> WHAT NEEDS TO BE DONE: Extract all of the entries and set them down verbatim.

-=-=-=-=-

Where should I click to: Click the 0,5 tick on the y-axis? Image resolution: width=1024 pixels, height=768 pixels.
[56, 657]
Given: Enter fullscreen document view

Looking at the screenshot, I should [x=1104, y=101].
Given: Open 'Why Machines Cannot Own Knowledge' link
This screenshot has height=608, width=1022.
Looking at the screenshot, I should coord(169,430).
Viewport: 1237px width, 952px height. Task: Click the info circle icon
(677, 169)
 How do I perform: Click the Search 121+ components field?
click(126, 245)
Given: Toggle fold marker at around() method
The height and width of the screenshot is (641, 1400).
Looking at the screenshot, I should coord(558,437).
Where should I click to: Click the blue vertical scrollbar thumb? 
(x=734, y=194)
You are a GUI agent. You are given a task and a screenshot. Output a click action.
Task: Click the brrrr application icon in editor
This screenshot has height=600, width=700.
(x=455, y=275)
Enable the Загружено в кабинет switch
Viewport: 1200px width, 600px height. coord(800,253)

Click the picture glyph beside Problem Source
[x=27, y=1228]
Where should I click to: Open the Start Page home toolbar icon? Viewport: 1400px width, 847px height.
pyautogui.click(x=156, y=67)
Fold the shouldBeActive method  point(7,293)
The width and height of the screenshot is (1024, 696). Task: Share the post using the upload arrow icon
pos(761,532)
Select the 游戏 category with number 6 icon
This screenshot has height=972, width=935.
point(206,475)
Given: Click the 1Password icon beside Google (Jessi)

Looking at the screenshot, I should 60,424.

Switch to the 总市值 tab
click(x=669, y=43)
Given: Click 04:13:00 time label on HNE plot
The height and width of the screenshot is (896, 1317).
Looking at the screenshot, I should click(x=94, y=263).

-=-=-=-=-

> TASK SOLUTION:
Where should I click to: Click the 0,5 tick on the y-axis? Image resolution: width=1024 pixels, height=768 pixels.
[56, 657]
Given: Enter fullscreen document view

Looking at the screenshot, I should [x=1104, y=101].
Given: Open 'Why Machines Cannot Own Knowledge' link
This screenshot has height=608, width=1022.
Looking at the screenshot, I should coord(169,430).
Viewport: 1237px width, 952px height. Task: Click the info circle icon
(677, 169)
 How do I perform: Click the Search 121+ components field?
click(126, 245)
Given: Toggle fold marker at around() method
The height and width of the screenshot is (641, 1400).
Looking at the screenshot, I should coord(558,437).
Where should I click to: Click the blue vertical scrollbar thumb? 
(x=734, y=194)
You are a GUI agent. You are given a task and a screenshot. Output a click action.
Task: Click the brrrr application icon in editor
This screenshot has height=600, width=700.
(x=455, y=275)
Enable the Загружено в кабинет switch
Viewport: 1200px width, 600px height. coord(800,253)

Click the picture glyph beside Problem Source
[x=27, y=1228]
Where should I click to: Open the Start Page home toolbar icon? Viewport: 1400px width, 847px height.
pyautogui.click(x=156, y=67)
Fold the shouldBeActive method  point(7,293)
The width and height of the screenshot is (1024, 696). Task: Share the post using the upload arrow icon
pos(761,532)
Select the 游戏 category with number 6 icon
This screenshot has height=972, width=935.
point(206,475)
Given: Click the 1Password icon beside Google (Jessi)

Looking at the screenshot, I should 60,424.

Switch to the 总市值 tab
click(x=669, y=43)
Given: Click 04:13:00 time label on HNE plot
The height and width of the screenshot is (896, 1317).
Looking at the screenshot, I should click(x=94, y=263).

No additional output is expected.